→ **Assignment**
Give the lines below again, exactly as they stand, and leave out the images.

→ **Provided information**

- - -

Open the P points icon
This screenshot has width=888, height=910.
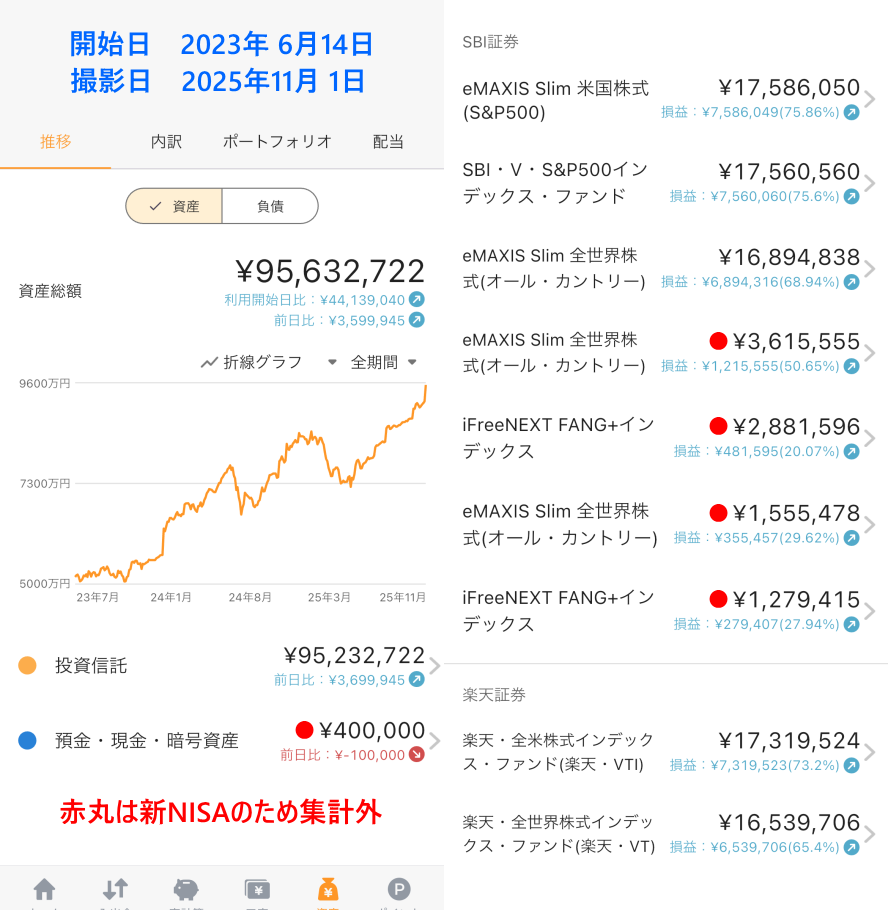pos(399,889)
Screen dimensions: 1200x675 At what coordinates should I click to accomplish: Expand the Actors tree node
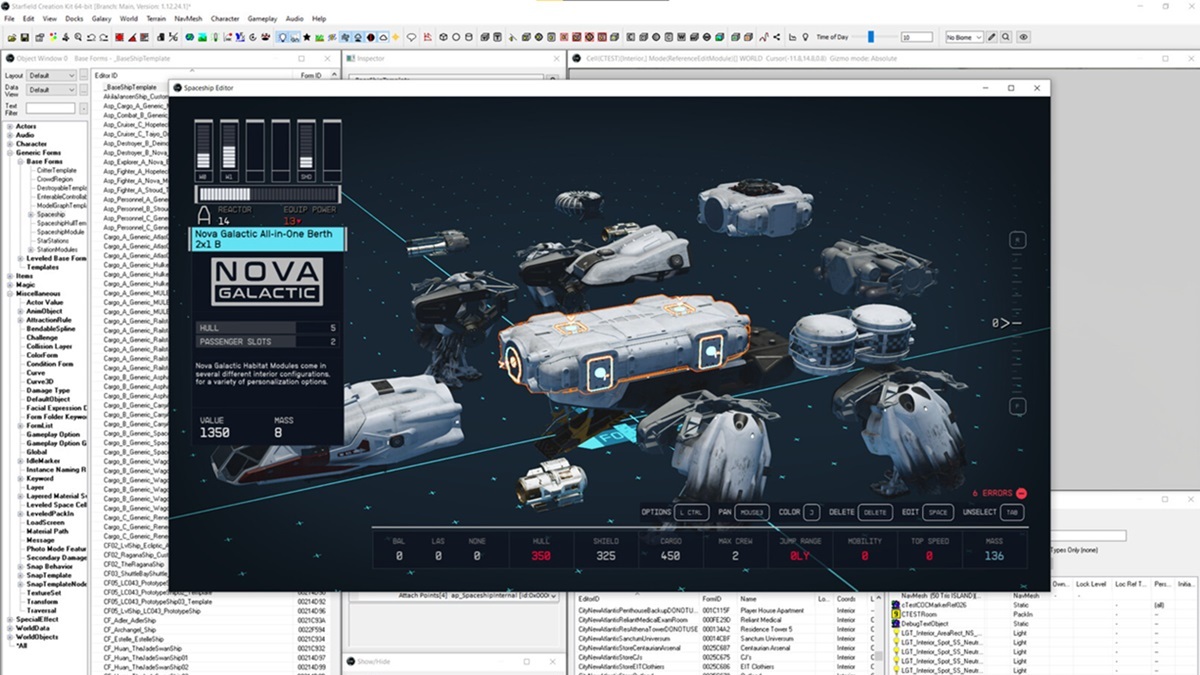tap(10, 127)
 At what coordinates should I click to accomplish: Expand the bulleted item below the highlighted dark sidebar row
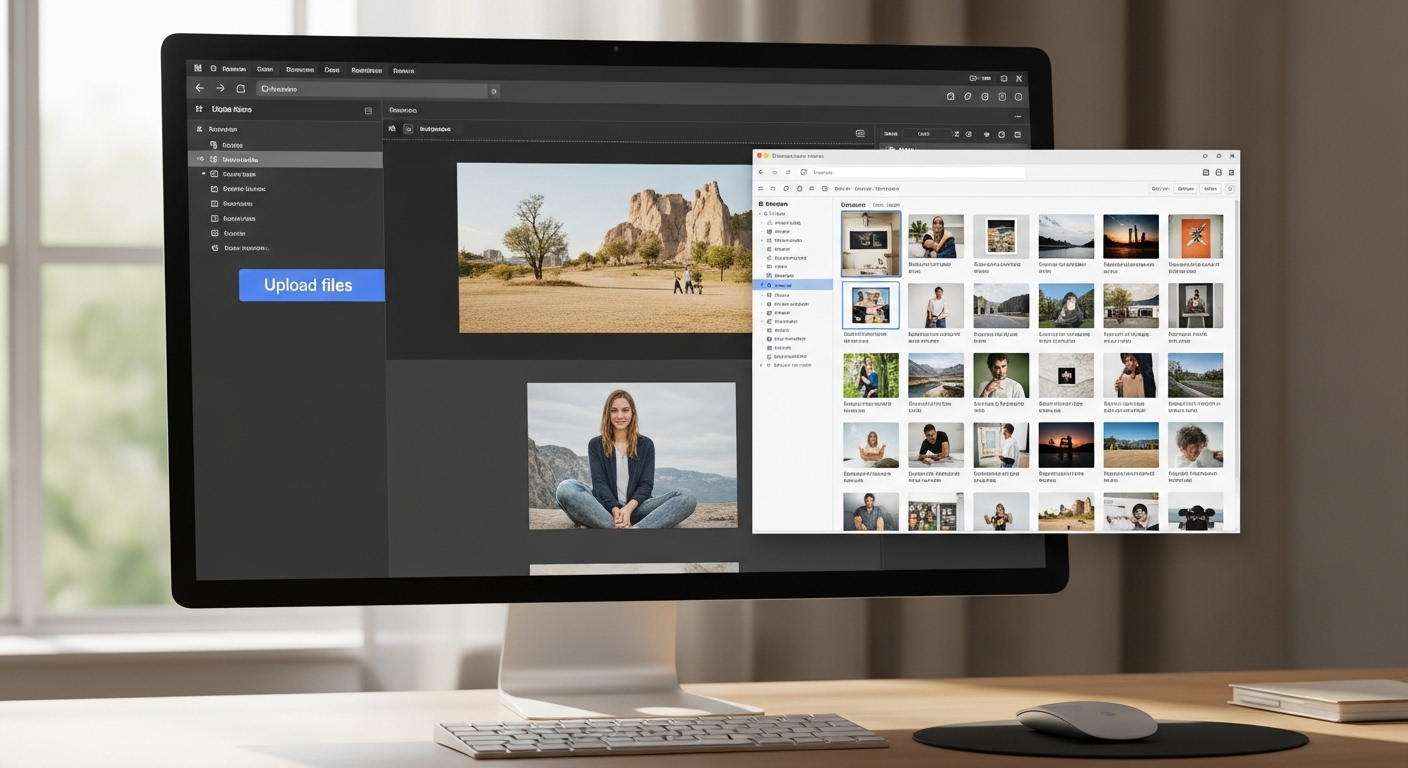[x=204, y=174]
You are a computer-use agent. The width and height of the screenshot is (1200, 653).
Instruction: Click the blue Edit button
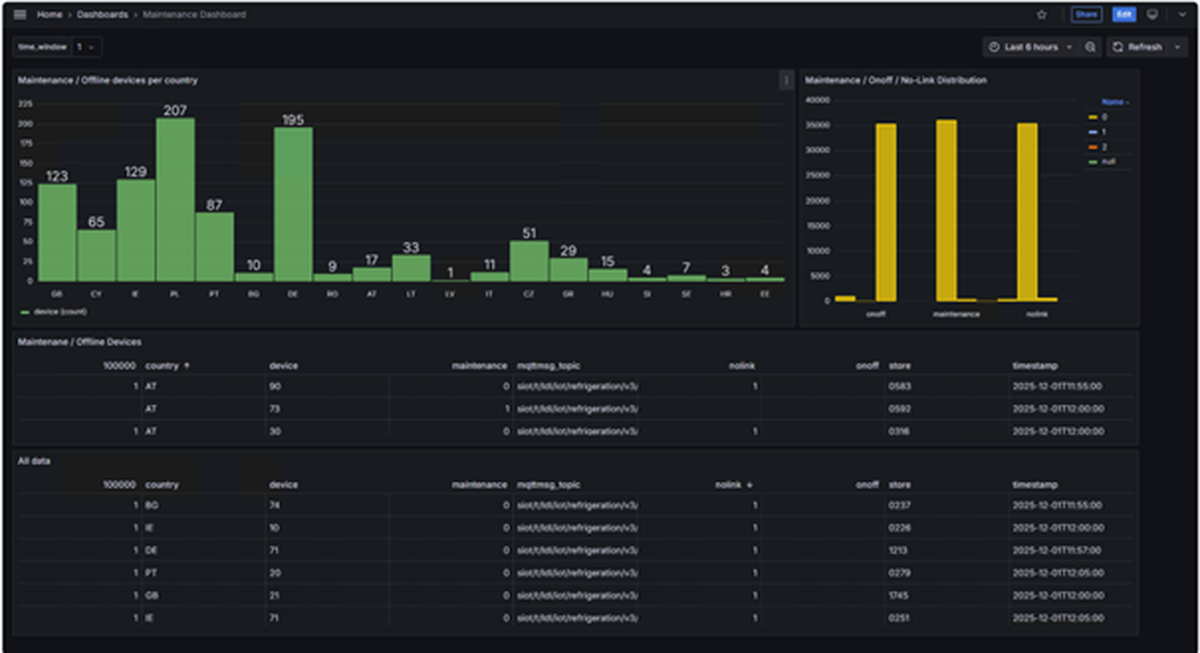(x=1123, y=14)
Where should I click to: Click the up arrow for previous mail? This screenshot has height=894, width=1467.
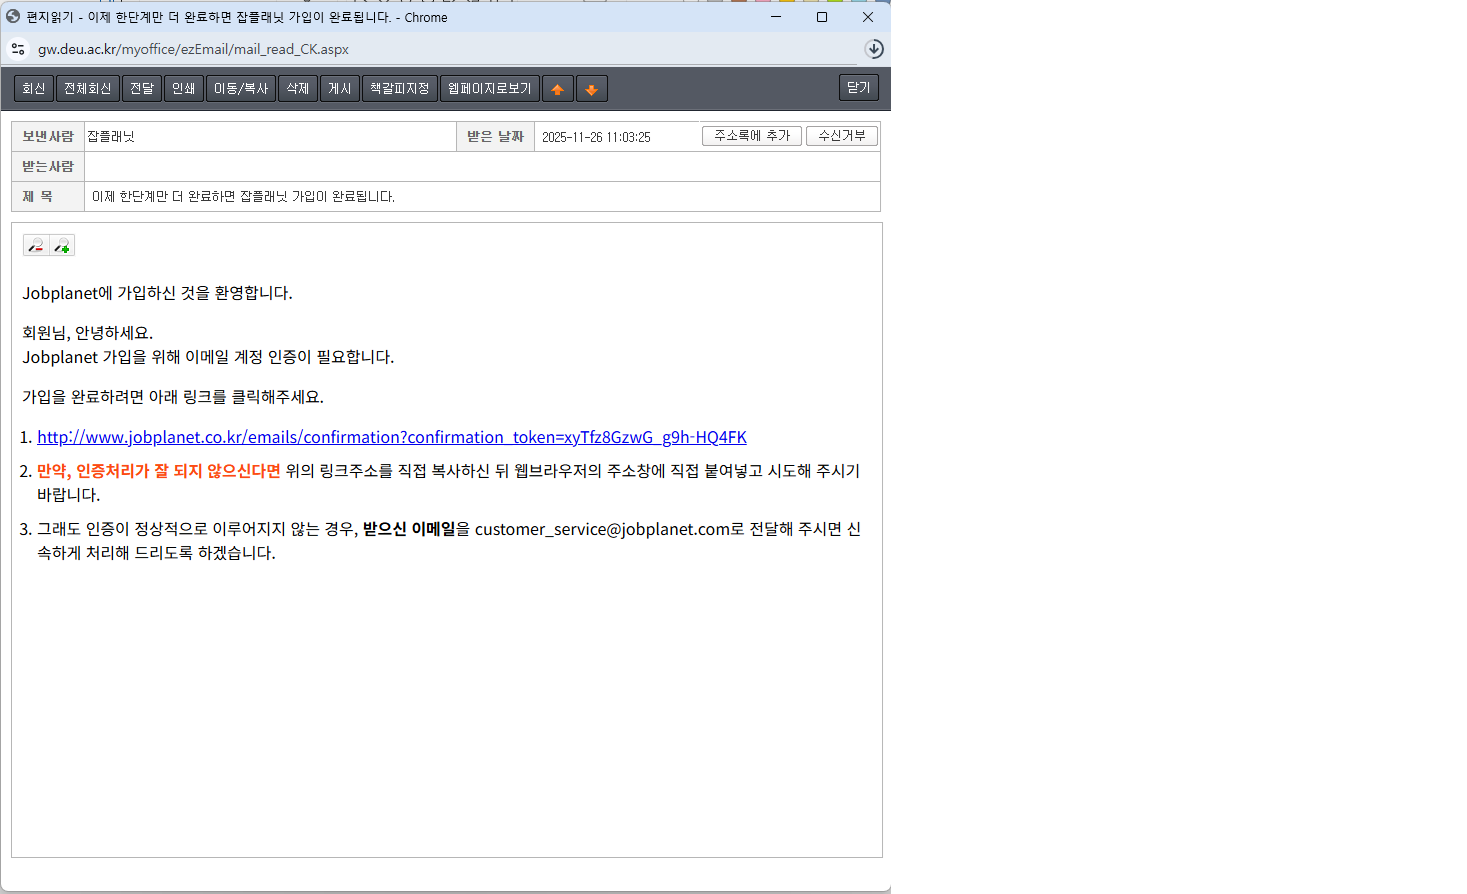557,89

- - -

→ **The completed task**
Open the P points icon
This screenshot has width=888, height=910.
pos(399,889)
Screen dimensions: 1200x675 At what coordinates should I click to accomplish: Expand the Actors tree node
tap(10, 127)
 At what coordinates should I click to accomplish: Expand the bulleted item below the highlighted dark sidebar row
[x=204, y=174]
You are a computer-use agent. The width and height of the screenshot is (1200, 653).
Instruction: Click the blue Edit button
(x=1123, y=14)
Where should I click to: Click the up arrow for previous mail? This screenshot has height=894, width=1467.
557,89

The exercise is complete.